- TASK INSTRUCTIONS: Copy out the listing word for word, starting at the beginning and ending with the line that contains "Action: [846, 464]".
::::::::::
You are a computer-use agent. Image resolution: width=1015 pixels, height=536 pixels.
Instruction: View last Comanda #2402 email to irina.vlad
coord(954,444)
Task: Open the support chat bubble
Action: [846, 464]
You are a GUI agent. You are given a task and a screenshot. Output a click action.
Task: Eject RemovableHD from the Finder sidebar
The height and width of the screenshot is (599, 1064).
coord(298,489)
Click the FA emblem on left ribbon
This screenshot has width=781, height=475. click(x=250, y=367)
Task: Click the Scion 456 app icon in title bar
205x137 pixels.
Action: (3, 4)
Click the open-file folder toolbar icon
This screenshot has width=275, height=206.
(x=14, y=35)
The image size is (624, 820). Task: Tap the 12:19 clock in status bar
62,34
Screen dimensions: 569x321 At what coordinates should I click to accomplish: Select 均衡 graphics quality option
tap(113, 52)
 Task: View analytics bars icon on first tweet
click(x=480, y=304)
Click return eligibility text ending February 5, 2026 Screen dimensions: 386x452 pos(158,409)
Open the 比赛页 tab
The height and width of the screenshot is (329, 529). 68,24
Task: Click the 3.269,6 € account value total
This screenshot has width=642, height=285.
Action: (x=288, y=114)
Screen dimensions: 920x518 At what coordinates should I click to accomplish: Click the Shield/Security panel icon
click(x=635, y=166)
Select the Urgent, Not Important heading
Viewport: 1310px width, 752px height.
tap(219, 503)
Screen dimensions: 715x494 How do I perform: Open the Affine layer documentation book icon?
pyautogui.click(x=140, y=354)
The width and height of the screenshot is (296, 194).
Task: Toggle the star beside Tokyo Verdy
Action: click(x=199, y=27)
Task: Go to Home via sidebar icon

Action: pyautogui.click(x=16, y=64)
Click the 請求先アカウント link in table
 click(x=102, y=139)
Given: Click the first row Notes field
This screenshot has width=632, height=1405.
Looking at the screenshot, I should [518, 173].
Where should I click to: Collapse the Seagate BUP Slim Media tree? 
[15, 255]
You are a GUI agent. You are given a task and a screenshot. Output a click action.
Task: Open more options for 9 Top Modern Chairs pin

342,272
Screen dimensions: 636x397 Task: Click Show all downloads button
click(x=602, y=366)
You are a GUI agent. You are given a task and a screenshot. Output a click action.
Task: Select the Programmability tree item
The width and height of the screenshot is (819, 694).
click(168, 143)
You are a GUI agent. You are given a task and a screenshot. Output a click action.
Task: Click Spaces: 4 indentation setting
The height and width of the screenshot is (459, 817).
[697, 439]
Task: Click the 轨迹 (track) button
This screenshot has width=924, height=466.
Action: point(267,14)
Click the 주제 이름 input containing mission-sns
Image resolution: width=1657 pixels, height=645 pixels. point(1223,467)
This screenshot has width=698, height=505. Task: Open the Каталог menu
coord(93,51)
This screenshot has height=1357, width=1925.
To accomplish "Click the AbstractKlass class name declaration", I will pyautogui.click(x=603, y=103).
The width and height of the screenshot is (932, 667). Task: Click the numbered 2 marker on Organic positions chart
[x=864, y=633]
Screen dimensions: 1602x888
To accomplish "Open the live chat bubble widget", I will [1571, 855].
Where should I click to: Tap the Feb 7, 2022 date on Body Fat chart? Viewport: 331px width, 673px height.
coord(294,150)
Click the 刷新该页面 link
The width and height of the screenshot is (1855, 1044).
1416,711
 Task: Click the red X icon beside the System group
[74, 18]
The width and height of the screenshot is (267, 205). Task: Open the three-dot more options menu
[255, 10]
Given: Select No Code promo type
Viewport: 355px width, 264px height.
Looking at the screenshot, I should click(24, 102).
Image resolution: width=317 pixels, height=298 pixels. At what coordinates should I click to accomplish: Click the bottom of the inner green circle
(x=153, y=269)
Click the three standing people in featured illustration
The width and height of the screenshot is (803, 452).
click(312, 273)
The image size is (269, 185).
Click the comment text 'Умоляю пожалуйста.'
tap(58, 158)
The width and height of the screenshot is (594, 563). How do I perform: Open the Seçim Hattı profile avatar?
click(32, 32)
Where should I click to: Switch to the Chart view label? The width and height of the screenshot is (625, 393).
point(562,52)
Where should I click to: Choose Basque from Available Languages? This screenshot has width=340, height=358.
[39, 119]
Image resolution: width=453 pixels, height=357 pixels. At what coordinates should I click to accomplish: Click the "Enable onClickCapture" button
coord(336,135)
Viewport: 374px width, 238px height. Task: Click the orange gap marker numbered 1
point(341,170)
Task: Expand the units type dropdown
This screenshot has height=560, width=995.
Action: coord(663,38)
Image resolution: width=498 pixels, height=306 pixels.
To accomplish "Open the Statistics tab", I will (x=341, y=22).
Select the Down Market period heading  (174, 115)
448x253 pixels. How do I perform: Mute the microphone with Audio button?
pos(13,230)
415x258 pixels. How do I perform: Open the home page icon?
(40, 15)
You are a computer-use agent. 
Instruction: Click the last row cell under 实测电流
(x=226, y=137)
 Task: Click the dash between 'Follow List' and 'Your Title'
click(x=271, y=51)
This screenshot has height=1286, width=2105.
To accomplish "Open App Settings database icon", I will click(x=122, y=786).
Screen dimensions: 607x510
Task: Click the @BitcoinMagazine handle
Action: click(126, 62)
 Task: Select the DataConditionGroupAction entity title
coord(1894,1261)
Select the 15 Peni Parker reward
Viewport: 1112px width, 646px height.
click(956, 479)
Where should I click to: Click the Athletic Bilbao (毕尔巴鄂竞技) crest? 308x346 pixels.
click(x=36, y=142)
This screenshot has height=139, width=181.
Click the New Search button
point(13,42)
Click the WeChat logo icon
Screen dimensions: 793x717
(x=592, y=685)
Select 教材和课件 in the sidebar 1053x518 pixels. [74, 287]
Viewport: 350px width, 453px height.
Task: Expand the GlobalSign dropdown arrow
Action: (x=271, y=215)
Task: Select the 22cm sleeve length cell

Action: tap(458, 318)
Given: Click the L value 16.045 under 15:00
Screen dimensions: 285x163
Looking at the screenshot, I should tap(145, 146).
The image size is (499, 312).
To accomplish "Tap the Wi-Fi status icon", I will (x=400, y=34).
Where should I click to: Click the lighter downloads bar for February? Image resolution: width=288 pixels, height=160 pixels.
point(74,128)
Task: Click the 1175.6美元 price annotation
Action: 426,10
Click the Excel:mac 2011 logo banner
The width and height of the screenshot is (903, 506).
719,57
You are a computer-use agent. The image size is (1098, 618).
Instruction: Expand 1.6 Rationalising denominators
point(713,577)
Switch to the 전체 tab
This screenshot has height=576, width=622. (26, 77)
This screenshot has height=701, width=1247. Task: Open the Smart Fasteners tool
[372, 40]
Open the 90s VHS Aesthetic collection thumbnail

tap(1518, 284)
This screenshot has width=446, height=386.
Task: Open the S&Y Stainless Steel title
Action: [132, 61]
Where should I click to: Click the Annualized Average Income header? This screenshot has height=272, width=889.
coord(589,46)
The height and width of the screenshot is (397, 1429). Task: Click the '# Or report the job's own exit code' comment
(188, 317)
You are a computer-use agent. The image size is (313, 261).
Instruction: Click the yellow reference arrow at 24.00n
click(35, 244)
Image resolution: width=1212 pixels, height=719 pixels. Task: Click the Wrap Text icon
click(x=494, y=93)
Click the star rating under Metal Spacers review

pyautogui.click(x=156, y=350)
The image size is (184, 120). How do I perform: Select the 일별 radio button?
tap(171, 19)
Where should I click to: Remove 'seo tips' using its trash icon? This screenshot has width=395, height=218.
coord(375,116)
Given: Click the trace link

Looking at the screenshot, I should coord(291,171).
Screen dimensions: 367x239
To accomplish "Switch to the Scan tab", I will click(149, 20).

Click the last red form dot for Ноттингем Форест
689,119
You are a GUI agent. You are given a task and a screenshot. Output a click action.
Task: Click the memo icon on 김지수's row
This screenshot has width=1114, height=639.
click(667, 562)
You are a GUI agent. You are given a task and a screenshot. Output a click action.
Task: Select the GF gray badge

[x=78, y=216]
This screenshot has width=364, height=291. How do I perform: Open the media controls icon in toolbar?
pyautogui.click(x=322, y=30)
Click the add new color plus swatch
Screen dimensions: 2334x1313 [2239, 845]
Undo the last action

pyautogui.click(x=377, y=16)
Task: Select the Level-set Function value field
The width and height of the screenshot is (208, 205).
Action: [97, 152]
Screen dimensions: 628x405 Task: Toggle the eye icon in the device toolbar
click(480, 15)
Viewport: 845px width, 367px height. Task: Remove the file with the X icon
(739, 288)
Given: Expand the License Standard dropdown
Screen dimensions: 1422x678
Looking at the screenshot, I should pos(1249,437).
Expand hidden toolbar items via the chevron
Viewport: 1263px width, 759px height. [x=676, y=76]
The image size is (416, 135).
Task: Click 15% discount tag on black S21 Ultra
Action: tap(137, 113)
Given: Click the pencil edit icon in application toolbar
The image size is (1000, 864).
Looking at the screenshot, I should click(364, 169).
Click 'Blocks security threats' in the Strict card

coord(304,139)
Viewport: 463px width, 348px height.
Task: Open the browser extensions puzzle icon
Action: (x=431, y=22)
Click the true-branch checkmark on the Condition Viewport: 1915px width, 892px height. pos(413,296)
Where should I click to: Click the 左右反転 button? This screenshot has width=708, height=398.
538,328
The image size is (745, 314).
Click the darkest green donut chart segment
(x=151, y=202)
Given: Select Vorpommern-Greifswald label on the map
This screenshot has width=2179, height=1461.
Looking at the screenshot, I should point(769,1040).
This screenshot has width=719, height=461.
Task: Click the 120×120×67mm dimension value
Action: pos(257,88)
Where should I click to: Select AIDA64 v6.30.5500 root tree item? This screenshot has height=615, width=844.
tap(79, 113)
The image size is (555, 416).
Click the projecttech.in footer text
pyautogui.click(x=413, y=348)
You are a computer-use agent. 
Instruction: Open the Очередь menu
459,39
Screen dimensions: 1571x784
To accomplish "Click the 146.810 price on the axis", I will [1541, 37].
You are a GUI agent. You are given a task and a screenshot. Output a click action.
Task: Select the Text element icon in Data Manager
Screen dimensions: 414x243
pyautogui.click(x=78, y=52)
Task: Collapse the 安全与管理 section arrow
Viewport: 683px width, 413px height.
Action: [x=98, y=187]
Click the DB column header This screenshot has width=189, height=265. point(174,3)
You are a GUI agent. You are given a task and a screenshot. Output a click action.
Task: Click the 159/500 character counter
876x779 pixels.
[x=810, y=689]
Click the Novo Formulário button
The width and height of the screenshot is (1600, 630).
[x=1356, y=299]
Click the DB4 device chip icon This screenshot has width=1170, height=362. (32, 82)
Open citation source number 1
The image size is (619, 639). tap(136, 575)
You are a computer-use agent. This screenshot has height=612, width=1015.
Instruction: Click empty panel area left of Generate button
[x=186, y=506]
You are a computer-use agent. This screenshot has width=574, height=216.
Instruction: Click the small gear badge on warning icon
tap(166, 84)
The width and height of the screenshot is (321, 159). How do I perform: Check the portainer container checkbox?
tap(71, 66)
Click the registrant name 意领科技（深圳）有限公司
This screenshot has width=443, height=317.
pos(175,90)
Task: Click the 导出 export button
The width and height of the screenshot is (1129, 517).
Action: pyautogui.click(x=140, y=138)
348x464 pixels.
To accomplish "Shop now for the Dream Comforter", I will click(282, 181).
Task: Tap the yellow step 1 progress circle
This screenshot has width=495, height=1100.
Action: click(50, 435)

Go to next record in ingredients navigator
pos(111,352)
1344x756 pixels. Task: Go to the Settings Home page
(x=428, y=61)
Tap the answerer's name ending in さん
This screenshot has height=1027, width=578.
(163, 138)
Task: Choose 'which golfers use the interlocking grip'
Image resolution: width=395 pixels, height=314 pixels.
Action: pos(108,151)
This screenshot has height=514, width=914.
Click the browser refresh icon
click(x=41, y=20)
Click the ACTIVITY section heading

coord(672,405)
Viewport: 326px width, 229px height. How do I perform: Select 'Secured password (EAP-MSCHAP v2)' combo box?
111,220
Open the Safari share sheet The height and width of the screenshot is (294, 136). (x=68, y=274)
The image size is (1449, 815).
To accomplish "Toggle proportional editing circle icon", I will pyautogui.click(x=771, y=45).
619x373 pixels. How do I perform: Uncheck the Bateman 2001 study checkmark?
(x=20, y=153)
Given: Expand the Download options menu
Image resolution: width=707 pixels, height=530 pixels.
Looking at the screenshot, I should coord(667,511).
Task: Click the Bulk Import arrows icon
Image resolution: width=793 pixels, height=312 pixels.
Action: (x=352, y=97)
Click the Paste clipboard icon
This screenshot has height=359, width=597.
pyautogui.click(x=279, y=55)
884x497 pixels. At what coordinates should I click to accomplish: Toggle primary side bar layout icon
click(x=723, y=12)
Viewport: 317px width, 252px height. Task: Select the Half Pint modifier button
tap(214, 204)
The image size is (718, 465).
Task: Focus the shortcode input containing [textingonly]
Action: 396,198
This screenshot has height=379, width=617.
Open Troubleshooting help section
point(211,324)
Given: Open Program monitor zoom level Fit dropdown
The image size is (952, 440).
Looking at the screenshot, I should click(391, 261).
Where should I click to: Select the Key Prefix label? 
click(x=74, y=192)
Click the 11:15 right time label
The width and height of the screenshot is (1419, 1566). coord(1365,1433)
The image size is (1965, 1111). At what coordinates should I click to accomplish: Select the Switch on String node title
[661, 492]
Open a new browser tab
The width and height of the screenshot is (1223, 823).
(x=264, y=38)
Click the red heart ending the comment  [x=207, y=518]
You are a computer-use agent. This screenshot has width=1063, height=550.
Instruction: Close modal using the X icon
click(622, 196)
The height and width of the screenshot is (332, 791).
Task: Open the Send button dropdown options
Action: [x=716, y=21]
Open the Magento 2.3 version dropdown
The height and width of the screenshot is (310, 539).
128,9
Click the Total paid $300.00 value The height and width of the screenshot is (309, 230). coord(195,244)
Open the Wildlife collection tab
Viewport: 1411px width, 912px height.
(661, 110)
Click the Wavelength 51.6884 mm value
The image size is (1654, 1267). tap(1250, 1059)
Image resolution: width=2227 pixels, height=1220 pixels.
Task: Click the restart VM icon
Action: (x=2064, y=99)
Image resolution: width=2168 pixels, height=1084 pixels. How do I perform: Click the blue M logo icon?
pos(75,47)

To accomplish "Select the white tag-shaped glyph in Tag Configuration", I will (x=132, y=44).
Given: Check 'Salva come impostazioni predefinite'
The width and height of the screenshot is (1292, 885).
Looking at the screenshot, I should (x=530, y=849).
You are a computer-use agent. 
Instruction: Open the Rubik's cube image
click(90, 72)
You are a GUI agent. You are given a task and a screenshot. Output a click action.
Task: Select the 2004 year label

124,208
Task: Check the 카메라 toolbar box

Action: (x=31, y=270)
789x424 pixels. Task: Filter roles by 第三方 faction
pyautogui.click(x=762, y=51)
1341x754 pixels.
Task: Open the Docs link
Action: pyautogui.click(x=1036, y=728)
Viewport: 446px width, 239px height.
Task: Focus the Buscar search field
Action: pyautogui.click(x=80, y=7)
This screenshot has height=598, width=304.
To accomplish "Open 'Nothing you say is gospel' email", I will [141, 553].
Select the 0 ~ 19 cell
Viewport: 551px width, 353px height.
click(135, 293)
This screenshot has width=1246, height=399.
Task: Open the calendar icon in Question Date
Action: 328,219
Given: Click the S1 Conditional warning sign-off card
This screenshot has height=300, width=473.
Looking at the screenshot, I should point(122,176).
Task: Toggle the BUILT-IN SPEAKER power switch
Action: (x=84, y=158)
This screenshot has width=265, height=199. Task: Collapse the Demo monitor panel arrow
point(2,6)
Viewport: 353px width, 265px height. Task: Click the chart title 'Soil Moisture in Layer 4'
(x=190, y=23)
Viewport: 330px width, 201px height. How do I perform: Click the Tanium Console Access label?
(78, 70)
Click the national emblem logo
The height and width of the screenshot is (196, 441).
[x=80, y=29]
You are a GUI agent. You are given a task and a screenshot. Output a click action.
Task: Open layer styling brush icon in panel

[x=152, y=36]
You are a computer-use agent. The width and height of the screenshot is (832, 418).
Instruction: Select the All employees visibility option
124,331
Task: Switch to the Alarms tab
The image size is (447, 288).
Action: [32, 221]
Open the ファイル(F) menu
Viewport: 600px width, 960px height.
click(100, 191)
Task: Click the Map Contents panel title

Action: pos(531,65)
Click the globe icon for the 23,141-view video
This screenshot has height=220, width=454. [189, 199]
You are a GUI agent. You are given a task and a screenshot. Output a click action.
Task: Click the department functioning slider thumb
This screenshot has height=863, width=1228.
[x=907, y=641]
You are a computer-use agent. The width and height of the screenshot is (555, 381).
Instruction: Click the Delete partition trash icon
::::::::::
- FINISHED EXERCISE:
You are a computer-use agent. Image resolution: width=1015 pixels, height=536 pixels.
Instruction: View last Comanda #2402 email to irina.vlad
coord(954,444)
Task: Open the support chat bubble
Action: [846, 464]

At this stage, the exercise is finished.